Ninguém elegeu Guaidó presidente, sequer a assembleia controlada pela oposição. Ele simplesmente se autodeclarou ‘presidente interino’ em um comício, no dia seguinte de um telefonema de Washington com instruções.
Não existe tal cargo de ‘presidente interino’ na constituição venezuelana e, mesmo pelo artigo que Guaidó citou na época, já teria perdido a função, por não ter convocado eleições no prazo estipulado pela constituição, se efetivamente houvesse interinidade. Desde janeiro, sequer é presidente da Assembleia Nacional, cargo que perdeu para outro oposicionista.
Em outra esfera, o Ministério Público venezuelano solicitou ordens de prisão e congelamento de bens contra 5 cidadãos que tentaram usurpar as funções do Conselho de Administração do Banco Central da Venezuela (BCV), bem como contra 3 falsos funcionários do Gabinete do Promotor Especial inexistente nomeado por Juan Guaidó e contra três falsos representantes da Venezuela, que intervieram na apropriação de ouro da República Bolivariana da Venezuela, depositados no Banco da Inglaterra.
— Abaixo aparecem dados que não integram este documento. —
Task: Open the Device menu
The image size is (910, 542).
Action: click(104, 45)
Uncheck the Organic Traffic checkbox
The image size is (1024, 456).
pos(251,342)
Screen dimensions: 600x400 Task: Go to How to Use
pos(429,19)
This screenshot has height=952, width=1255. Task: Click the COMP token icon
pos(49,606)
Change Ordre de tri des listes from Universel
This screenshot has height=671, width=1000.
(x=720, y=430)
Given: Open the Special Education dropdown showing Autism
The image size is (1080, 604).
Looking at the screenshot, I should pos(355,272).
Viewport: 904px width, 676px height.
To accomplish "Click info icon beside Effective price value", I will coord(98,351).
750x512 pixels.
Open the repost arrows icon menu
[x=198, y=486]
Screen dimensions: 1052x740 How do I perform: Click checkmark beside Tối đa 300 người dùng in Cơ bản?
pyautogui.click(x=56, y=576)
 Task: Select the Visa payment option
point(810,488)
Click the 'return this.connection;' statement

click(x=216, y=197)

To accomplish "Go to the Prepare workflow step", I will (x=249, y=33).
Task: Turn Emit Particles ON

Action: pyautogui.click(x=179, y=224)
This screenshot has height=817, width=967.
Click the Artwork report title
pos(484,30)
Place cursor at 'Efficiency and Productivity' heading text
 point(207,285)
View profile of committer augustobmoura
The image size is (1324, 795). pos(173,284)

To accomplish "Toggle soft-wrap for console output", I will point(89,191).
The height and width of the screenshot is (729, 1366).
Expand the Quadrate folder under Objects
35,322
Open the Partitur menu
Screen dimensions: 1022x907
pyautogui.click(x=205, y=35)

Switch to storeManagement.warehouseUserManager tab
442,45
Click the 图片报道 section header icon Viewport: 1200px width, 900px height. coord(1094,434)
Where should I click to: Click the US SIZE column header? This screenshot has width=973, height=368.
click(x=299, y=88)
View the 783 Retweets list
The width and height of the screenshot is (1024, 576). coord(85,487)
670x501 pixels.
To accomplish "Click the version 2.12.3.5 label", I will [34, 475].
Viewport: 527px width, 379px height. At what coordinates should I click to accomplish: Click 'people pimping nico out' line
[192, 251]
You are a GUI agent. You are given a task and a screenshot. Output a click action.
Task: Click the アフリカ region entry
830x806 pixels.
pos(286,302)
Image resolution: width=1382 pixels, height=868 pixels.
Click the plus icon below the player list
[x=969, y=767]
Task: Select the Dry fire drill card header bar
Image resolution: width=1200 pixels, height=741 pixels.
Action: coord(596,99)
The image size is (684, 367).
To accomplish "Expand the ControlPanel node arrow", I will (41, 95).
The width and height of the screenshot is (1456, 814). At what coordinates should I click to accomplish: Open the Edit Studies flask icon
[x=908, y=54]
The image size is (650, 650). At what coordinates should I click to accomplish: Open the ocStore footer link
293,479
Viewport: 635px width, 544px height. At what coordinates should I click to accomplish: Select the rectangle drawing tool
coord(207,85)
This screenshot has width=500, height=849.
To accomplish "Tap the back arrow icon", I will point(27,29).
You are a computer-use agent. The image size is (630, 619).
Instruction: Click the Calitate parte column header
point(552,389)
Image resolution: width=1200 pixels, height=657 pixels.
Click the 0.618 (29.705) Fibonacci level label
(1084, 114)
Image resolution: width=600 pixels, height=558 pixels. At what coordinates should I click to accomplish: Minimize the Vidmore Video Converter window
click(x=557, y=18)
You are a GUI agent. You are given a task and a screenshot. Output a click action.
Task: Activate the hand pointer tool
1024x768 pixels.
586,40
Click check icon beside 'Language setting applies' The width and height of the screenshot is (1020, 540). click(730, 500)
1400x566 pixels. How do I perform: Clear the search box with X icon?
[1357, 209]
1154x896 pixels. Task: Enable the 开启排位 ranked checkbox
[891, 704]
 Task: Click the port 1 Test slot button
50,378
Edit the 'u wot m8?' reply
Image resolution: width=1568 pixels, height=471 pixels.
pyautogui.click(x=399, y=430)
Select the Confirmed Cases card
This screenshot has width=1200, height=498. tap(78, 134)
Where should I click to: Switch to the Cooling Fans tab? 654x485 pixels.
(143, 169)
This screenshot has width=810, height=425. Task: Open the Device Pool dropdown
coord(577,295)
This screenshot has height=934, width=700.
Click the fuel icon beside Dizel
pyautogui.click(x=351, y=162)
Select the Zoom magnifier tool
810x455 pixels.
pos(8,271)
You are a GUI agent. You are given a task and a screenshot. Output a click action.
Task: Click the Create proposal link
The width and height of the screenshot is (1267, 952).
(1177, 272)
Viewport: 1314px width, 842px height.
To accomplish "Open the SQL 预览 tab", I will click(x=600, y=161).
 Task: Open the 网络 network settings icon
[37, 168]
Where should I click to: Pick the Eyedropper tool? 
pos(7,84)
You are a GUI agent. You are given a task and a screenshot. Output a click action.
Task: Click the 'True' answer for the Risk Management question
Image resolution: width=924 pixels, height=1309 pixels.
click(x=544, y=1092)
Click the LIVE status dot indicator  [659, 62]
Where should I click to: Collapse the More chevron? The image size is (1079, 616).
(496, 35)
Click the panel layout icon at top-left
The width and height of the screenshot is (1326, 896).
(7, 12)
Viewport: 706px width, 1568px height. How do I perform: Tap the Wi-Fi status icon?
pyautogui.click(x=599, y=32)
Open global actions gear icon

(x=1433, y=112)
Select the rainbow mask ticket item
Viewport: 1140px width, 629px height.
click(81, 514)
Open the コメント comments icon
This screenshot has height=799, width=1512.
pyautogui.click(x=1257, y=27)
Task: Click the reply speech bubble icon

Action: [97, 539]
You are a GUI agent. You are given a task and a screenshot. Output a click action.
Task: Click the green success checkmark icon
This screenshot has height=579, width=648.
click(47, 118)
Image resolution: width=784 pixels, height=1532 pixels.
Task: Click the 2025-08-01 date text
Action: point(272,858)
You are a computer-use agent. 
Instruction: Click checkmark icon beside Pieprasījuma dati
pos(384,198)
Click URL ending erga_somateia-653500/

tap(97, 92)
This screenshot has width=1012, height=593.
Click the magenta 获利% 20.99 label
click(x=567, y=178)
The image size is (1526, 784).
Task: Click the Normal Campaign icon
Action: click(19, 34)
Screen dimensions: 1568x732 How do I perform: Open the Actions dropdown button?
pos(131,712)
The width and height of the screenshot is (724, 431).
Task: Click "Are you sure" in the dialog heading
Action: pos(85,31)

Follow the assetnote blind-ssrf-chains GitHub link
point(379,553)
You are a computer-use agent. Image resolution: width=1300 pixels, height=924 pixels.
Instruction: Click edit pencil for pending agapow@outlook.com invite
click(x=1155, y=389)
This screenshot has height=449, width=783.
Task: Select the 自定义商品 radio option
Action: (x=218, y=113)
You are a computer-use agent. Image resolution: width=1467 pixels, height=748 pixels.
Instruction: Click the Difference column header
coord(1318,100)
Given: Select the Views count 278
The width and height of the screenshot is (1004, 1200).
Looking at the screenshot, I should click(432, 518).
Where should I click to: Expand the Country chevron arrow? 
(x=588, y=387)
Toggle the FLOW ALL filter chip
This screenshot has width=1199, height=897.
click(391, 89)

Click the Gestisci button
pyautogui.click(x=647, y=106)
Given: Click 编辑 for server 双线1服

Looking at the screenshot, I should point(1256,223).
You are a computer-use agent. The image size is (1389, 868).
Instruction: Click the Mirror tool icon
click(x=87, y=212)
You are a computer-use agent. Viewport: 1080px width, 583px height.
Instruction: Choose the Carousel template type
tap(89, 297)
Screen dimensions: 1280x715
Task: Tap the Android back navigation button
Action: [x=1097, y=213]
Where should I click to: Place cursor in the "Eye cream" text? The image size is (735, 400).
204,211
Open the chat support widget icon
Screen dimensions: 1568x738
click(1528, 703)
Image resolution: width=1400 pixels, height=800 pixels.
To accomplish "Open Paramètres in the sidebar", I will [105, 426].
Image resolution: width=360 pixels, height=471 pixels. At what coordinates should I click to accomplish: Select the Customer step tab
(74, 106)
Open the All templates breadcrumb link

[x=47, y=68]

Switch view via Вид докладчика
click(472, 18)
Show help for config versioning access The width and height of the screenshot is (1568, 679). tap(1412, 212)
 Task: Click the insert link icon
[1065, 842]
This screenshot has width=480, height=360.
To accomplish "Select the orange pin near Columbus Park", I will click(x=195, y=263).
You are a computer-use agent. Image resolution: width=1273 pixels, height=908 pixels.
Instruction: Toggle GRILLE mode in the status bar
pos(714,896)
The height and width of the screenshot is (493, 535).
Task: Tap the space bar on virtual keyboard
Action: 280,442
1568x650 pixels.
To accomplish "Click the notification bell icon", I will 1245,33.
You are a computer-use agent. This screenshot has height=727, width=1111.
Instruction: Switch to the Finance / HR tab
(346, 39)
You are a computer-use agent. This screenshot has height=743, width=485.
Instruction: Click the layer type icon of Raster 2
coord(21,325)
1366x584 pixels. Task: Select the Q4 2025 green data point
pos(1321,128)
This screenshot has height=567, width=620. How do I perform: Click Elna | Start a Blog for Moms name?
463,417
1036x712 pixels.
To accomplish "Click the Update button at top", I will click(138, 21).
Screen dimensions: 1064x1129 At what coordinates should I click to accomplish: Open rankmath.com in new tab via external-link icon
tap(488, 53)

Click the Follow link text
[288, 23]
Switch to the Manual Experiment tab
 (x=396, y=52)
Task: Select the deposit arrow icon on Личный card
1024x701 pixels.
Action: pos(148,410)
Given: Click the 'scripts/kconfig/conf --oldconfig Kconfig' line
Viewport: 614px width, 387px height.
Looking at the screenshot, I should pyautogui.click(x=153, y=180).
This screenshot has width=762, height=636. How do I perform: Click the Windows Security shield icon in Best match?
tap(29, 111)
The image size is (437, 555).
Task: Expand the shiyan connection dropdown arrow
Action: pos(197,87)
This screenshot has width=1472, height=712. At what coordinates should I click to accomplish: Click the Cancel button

Os atingidos são Ricardo Adolfo Villasmil, Giacoma Cuius Cortesia, Manuel Rodríguez Armesta, Nelson Andrés Lugo, Carlos Antonio Suares, José Ignacio Hernández, Irene De Lourdes Loreto, Geraldine Afiuni, Vanesa Neumann, Julio Andrés Borges e Carlos Vecchio. Todos eles são acusados de usurpação de funções, associação para cometer crimes e traição.
“A desculpa era criar um governo interino, um parapeito que o governo Trump encontrou para tirar da Venezuela seus ativos no exterior. Essa ação do governo britânico faz parte do planejamento realizado pelo governo dos Estados Unidos em janeiro de 2019. Esse planejamento foi realizado na Sala Situacional da Casa Branca e incorporou ativamente vários países da União Europeia, entre eles o Reino Unido”, enfatizou Saab.
“Querem entregar nossa riqueza a potências estrangeiras, em vez de serem usadas para comprar os remédios e alimentos necessários para o país”, repudiou o mais alto representante do Ministério Público.
Pelo menos 30 países mantêm nos cofres do BC inglês suas reservas de ouro. Em 2011, o presidente Hugo Chávez havia repatriado quase 160 toneladas de ouro. Nos últimos tempos, virou moda BCs de países centrais assaltarem as reservas de outros países, quando a oportunidade se apresenta, o que já foi cometido não só contra a Venezuela, mas também contra a Líbia.